Technological colonialism, digital industrialisation and the monopolising of influence are what I’ve been obsessing over lately.
I lose sleep over these things because of how subversive they are, but yet they have quietly managed to seep into virtually every aspect of our lives.
Propaganda used to be confined to specific regions of the world but now, for the first time in human history, information authoritarianism has finally gone global.
And I worry that not enough people are worried enough about it.
For all its flaws, Twitter used to at least have the checks-and-balances of a board of directors and a diversity of influential voices that allowed for course corrections along a wrong path.
All it has now is one sole owner who loves free speech for all, unless it’s critical speech directed at him.

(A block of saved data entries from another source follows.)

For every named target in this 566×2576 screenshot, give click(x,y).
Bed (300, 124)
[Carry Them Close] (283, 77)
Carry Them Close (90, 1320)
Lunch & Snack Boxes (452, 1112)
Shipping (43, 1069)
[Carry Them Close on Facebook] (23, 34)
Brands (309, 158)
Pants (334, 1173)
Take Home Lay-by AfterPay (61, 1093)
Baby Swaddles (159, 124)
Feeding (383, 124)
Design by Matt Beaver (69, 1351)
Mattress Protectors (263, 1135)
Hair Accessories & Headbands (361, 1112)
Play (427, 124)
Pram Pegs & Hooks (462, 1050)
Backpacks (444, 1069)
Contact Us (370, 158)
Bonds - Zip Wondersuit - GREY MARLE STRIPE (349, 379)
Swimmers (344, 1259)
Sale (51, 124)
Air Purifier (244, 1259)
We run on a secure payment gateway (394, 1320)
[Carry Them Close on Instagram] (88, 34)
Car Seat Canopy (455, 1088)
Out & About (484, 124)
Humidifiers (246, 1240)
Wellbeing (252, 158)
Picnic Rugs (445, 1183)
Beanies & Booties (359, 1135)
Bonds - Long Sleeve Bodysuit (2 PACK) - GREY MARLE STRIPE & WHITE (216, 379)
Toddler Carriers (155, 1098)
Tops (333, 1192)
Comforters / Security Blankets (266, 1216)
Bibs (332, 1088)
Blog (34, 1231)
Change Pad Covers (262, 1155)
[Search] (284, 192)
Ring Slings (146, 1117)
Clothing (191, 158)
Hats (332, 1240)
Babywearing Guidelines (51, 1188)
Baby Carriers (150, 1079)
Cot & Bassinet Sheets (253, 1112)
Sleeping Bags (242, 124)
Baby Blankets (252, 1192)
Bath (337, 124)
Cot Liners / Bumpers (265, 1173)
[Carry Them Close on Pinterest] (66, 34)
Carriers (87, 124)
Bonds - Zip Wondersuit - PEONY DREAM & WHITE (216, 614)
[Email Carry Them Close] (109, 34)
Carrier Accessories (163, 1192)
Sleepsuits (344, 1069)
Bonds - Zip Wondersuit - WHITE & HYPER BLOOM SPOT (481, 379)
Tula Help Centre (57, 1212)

I remain a fan of Elon Musk, but I refuse to be blinded by admiration, so I always interrogate my own convictions first.
I worry that his sole ownership of Twitter is going to make social media a worse place, whose name is more ironic than factual, or even ambitious.
How social is a media that thrives and profiteers off hatred, bigotry, tribalism, moral decay and the general celebration of the dark underbelly of human nature?
As the world’s largest megaphone, Twitter stands at the very edge of taking humanity several steps back in our social progress and we are putting our faith in the hands of one man, whose ego must be bursting at the seams to be set free.
Creating one platform for the rich – Twitter Blue, with a monthly fee that will automatically exclude the majority of ordinary people – is the first crack in what could become a divisive canyon between who has a credible voice and who doesn’t.
Elon isn’t a megalomaniac super villain just yet, but he may be well on his way.
After all, he runs, has founded or has influence with some of the most revolutionary companies in history.
He is setting the course for the future of transport (Tesla and Hyperloop), space exploration (Space-X), alternative energy (Solar City), e-commerce (PayPal), human-computer interface (Neuralink), machine learning (Open A.I) and now setting and directing social discourse (Twitter).
I think I am right to fear that his next stop could well be megalomania – and not the sweet, cuddly kind.
Think narcissistic, world domination, dictator bringing us all to a genuine existential crisis.